Un once de marzo de hace años Aznar y los suyos, mayormente cristianos, demostraron que no sabían lo que ordenaba el Octavo Mandamiento. Ni tampoco medir las consecuencias de sus actos. Por tanto, irresponsables y crueles, mintieron como bellacos.
Después, resultó que Zapatero tampoco sabía que existía un odio especial instalado en muchas personas importantes, y no tanto en los nombres de muchas calles y monumentos. Se confundió, deslumbrado por el gobierno que le habían regalado unas urnas que, en realidad, lo que hicieron fue canalizar, para ahogarla, una revolución intuitiva contra la mentira más criminal.

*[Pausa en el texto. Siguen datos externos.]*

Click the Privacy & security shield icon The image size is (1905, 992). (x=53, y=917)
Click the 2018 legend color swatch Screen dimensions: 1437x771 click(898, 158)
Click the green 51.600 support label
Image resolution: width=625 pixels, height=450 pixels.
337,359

Pero nuestros grandes embusteros, capitaneados por Rajoy desde la oposición, no se conformaron y eligieron odio. Señalaron un chivo expiatorio suficientemente conocido para recuperar los votos bestiales que normalmente dominamos. El chivo era, y sigue siendo, un sujeto colectivo de largo recorrido y perteneciente a España que, por una cuestión tan pueril como el domicilio, no podía defenderse en cada uno de los miles de sitios en los que, con impunidad, se cultivaba el odio sembrado contra ellos, los catalanes sin más.
Al promotor de ese odio seguían sin importarle las consecuencias destructivas de su estrategia, pero era inevitable que se produjeran.
Primero, reaccionaron políticamente los líderes del grupo de chivos odiados, proponiendo nuevas condiciones, dentro de la ley, para sentirse respetados.
Inmediatamente después, un tal Albert, joven, hablador, rompedor y desnudo, se ofreció para encabezar la campaña de odio contra los líderes chivos en su propio terreno, donde los de Rajoy, promotores del odio primario, siempre habían salido derrotados.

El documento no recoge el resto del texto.